*Task instructions*. Can you format the lines from the one containing "This screenshot has width=1080, height=627." through the one containing "coordinates (358, 356).", both included, as a numbered list with the blank lines dropped?

*Data records*.
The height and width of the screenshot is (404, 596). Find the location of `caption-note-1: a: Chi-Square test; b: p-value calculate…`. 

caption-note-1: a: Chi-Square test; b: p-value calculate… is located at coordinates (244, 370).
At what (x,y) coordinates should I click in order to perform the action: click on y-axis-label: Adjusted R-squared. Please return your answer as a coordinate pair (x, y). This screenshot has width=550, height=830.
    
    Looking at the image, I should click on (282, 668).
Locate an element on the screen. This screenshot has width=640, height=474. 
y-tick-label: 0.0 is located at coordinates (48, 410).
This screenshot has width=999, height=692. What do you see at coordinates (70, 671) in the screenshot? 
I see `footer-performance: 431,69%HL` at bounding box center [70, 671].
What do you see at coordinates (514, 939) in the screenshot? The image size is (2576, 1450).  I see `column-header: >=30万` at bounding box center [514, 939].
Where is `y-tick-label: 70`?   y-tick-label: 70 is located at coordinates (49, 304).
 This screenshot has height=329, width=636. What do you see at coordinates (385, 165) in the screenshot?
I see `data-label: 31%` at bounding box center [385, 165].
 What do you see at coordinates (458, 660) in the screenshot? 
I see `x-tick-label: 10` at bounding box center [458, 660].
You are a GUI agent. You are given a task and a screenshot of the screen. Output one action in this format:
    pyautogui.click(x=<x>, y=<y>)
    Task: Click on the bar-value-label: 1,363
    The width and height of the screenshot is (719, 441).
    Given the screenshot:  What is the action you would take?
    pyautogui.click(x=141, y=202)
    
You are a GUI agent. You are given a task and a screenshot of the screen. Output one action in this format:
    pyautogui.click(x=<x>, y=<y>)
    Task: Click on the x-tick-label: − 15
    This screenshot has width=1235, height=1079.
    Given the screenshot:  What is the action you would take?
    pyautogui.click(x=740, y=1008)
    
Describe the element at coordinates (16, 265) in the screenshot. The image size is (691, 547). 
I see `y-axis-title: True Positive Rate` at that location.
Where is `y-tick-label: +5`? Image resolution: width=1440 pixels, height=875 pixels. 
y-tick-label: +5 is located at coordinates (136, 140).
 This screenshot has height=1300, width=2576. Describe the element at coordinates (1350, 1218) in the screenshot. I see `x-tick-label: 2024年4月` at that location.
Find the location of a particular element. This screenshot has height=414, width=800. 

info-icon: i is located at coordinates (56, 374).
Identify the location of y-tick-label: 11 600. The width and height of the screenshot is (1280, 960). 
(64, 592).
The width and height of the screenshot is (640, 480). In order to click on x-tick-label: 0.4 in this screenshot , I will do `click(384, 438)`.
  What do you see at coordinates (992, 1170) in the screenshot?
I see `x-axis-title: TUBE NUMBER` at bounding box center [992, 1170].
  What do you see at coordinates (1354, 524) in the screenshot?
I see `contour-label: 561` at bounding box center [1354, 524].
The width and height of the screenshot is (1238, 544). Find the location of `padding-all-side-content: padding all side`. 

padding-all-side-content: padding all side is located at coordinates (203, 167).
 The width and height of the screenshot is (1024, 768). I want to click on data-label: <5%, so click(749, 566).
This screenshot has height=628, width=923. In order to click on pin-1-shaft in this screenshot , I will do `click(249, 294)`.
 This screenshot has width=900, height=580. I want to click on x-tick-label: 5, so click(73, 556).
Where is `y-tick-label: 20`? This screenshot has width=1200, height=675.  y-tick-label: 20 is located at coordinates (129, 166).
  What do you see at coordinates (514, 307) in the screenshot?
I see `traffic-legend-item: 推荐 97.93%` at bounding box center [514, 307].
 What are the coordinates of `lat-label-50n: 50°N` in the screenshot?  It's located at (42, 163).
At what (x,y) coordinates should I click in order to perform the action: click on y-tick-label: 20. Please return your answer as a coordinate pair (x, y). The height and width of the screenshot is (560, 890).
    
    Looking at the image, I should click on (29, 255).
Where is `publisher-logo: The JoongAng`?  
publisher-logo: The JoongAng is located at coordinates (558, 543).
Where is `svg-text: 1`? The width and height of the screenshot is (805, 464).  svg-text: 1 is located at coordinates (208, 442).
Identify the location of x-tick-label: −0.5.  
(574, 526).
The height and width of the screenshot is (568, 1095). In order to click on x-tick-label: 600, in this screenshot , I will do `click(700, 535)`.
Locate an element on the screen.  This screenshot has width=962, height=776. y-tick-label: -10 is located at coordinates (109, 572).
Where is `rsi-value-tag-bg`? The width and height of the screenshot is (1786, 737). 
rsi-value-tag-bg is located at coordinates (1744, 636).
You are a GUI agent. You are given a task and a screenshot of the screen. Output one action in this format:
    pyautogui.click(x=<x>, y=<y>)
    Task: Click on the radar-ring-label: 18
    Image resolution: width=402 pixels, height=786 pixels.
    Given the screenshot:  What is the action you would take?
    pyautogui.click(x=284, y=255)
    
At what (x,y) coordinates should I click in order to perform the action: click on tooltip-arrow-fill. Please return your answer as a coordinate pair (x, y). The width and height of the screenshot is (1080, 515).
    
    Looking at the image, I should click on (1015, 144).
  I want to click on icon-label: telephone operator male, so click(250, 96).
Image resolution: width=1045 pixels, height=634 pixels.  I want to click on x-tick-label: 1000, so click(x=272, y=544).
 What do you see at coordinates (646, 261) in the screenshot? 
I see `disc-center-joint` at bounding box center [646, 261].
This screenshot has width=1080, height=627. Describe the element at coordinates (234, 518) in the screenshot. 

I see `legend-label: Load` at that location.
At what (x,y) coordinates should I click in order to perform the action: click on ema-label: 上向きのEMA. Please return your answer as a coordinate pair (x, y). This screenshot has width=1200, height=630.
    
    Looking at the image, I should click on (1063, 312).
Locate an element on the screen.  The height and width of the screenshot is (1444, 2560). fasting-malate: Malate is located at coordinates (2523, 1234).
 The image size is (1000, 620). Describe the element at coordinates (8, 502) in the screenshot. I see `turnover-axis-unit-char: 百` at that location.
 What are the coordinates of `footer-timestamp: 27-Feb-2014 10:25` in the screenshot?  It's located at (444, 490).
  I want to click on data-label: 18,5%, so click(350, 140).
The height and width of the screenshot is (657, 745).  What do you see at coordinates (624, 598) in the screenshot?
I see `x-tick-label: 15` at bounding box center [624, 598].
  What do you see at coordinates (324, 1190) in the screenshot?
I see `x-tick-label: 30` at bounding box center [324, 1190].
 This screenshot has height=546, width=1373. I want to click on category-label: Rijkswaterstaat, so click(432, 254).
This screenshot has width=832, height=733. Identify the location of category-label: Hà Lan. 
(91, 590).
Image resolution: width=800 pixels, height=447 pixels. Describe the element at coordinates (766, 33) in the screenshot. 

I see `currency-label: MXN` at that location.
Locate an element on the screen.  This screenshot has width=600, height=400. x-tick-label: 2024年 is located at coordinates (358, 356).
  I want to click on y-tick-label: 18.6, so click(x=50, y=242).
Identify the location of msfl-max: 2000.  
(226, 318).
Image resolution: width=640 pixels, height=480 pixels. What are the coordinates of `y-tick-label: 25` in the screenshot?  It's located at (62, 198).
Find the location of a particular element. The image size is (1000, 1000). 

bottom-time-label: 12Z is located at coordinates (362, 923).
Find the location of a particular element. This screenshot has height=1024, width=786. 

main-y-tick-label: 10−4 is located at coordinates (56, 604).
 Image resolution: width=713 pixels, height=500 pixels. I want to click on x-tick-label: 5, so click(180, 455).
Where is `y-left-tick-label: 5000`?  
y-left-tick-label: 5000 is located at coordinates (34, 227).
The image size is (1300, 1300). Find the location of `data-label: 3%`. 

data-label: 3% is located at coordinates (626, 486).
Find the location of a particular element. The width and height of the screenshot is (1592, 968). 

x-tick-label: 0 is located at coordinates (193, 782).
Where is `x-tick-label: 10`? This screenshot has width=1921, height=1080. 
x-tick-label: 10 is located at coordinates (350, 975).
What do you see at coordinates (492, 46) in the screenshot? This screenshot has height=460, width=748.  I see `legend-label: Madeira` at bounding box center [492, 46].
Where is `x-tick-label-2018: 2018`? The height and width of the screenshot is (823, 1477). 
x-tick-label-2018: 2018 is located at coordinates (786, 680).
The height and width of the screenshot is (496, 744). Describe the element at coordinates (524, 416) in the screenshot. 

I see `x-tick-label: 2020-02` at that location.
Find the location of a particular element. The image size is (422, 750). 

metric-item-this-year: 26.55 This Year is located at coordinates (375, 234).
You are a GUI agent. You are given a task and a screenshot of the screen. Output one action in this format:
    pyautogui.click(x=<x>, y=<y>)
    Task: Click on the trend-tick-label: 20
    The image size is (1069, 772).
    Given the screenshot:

*Task result*.
1. This screenshot has width=1080, height=627. Describe the element at coordinates (234, 518) in the screenshot. 
2. I see `legend-label: Load` at that location.
3. At what (x,y) coordinates should I click in order to perform the action: click on ema-label: 上向きのEMA. Please return your answer as a coordinate pair (x, y). This screenshot has width=1200, height=630.
4.     Looking at the image, I should click on (1063, 312).
5. Locate an element on the screen.  The height and width of the screenshot is (1444, 2560). fasting-malate: Malate is located at coordinates (2523, 1234).
6.  The image size is (1000, 620). Describe the element at coordinates (8, 502) in the screenshot. I see `turnover-axis-unit-char: 百` at that location.
7.  What are the coordinates of `footer-timestamp: 27-Feb-2014 10:25` in the screenshot?  It's located at (444, 490).
8.   I want to click on data-label: 18,5%, so click(350, 140).
9. The height and width of the screenshot is (657, 745).  What do you see at coordinates (624, 598) in the screenshot?
10. I see `x-tick-label: 15` at bounding box center [624, 598].
11.   What do you see at coordinates (324, 1190) in the screenshot?
12. I see `x-tick-label: 30` at bounding box center [324, 1190].
13.  This screenshot has height=546, width=1373. I want to click on category-label: Rijkswaterstaat, so click(432, 254).
14. This screenshot has width=832, height=733. Identify the location of category-label: Hà Lan. 
15. (91, 590).
16. Image resolution: width=800 pixels, height=447 pixels. Describe the element at coordinates (766, 33) in the screenshot. 
17. I see `currency-label: MXN` at that location.
18. Locate an element on the screen.  This screenshot has width=600, height=400. x-tick-label: 2024年 is located at coordinates (358, 356).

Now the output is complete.